Search the entries for the word "pour" and report each line that has it.

:::::

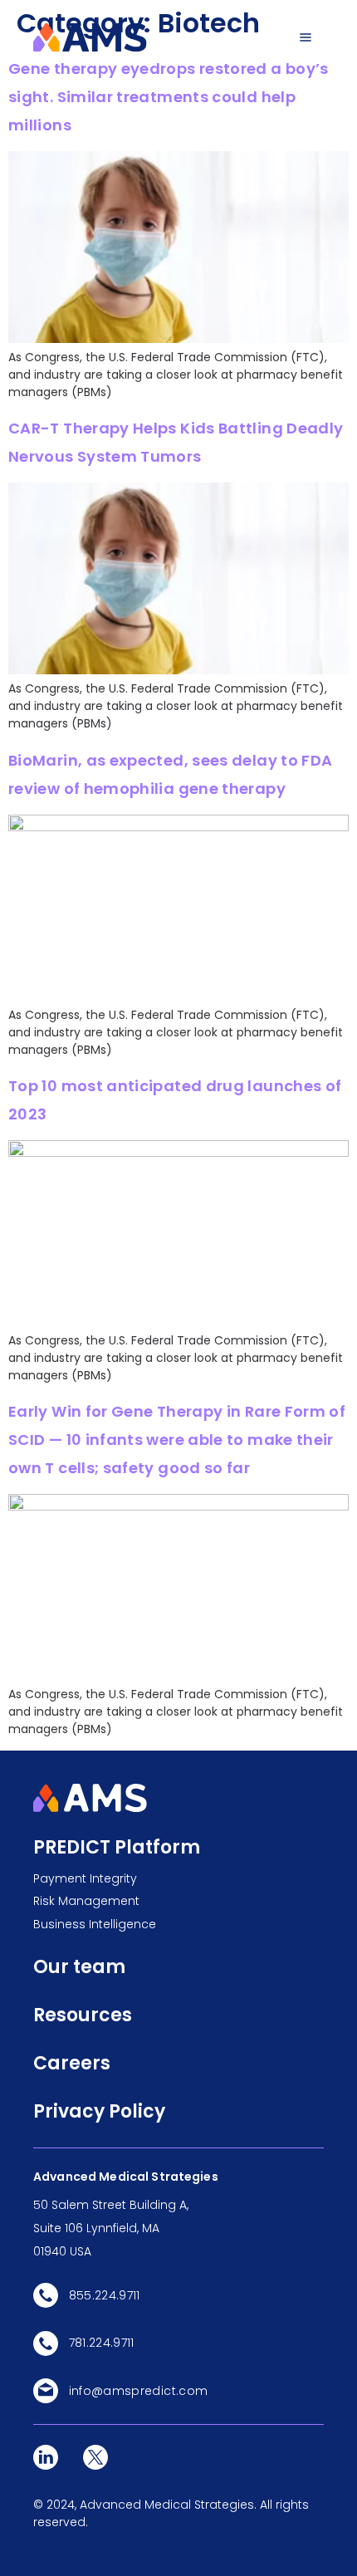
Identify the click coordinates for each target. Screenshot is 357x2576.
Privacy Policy (99, 2111)
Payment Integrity (85, 1878)
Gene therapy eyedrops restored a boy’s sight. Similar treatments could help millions (168, 96)
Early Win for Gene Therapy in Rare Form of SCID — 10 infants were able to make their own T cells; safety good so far (176, 1439)
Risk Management (86, 1901)
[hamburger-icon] (305, 37)
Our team (79, 1967)
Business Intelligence (94, 1924)
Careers (71, 2063)
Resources (82, 2015)
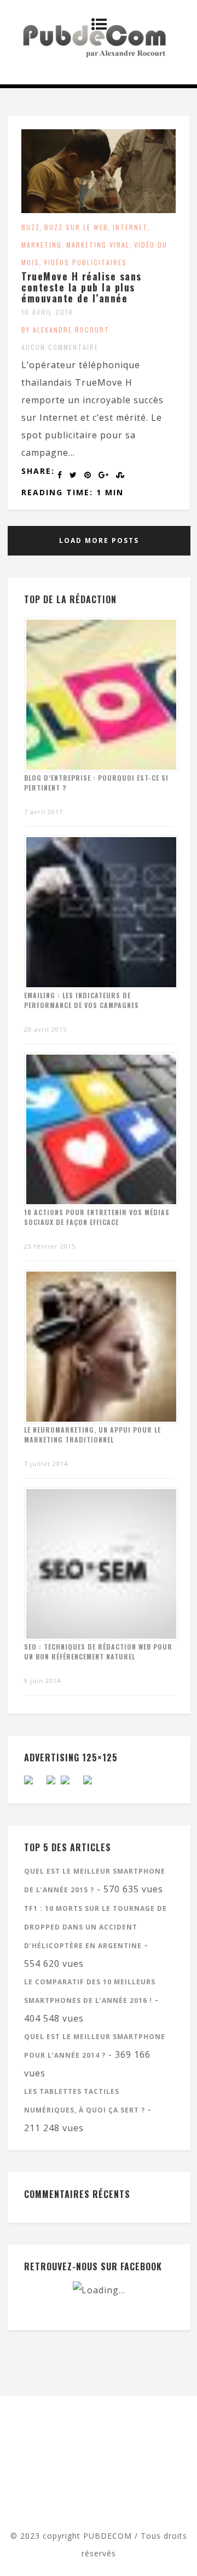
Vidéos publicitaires (85, 262)
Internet (130, 227)
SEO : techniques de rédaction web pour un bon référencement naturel (98, 1651)
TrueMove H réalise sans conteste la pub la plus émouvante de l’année (81, 287)
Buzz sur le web (76, 227)
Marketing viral (98, 244)
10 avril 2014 (47, 312)
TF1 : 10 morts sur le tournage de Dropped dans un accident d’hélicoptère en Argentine (95, 1927)
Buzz (30, 227)
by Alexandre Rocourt (65, 329)
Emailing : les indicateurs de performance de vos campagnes (81, 1000)
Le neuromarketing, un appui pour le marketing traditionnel (92, 1434)
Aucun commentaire (60, 347)
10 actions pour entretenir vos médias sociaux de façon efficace (97, 1217)
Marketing (41, 244)
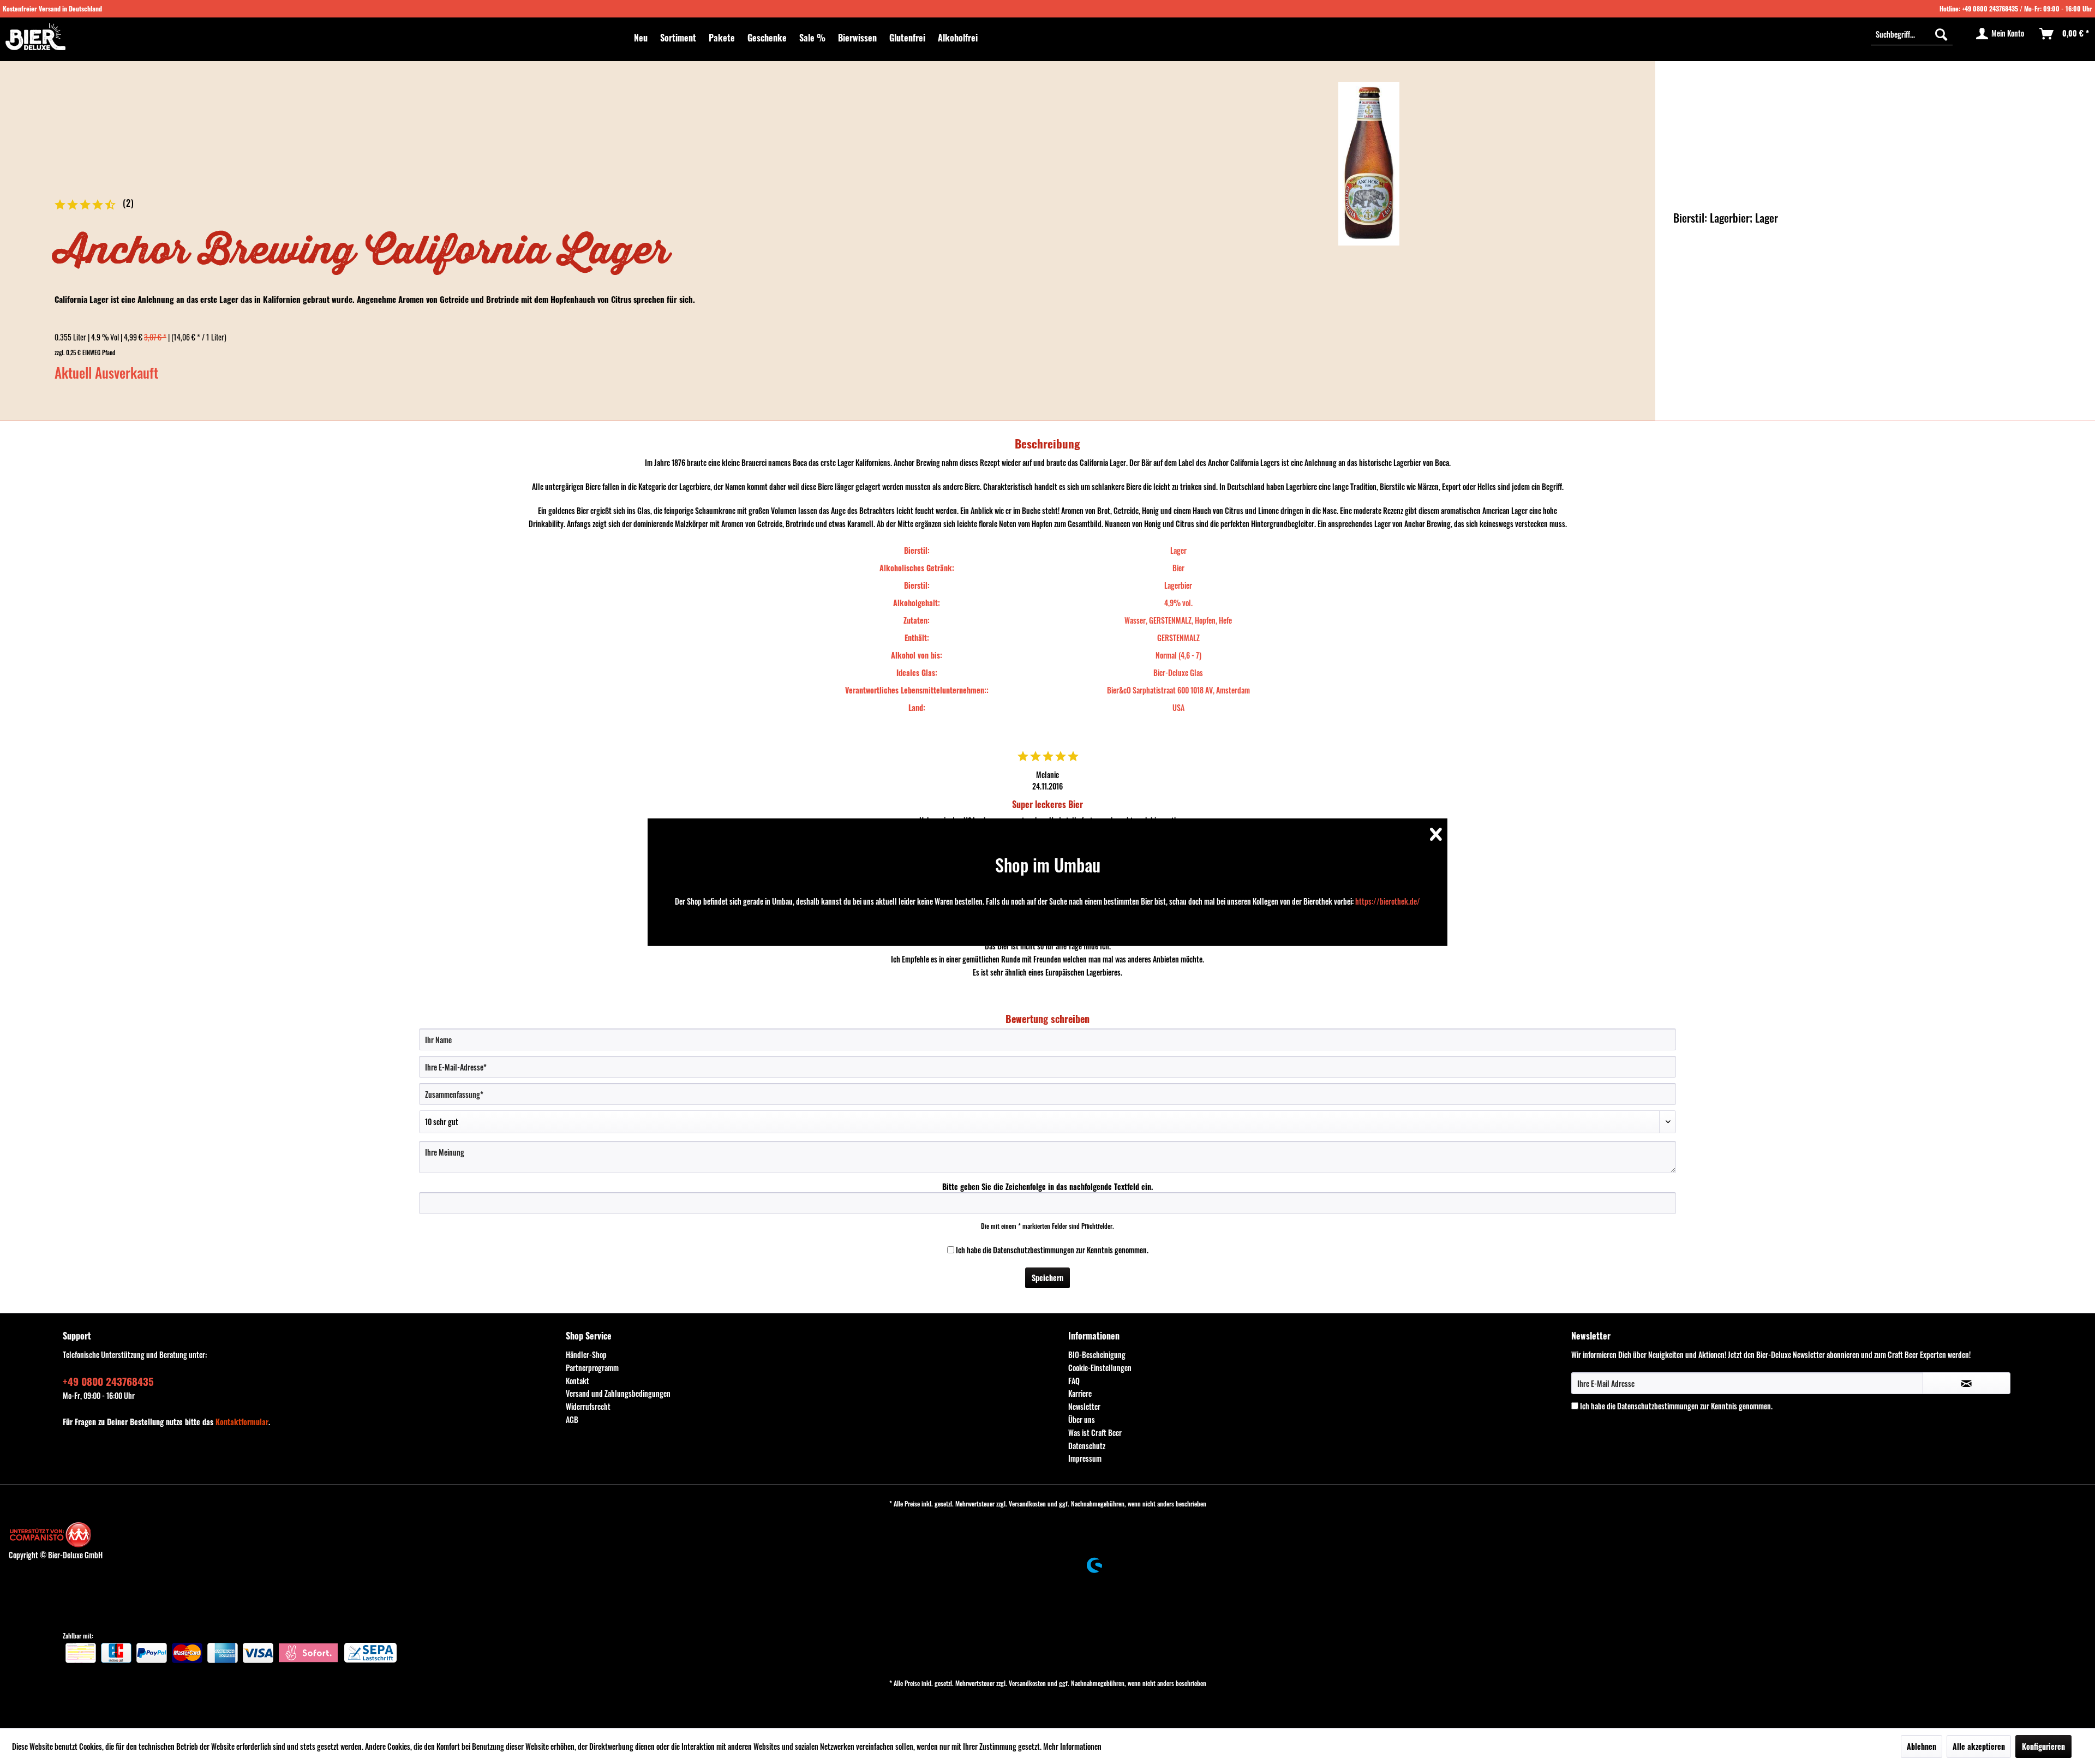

:::::

Answer section
SEO : techniques de rédaction web pour un bon référencement naturel (98, 1651)
Le neuromarketing, un appui pour le marketing traditionnel (92, 1434)
10 actions pour entretenir vos médias sociaux de façon efficace (97, 1217)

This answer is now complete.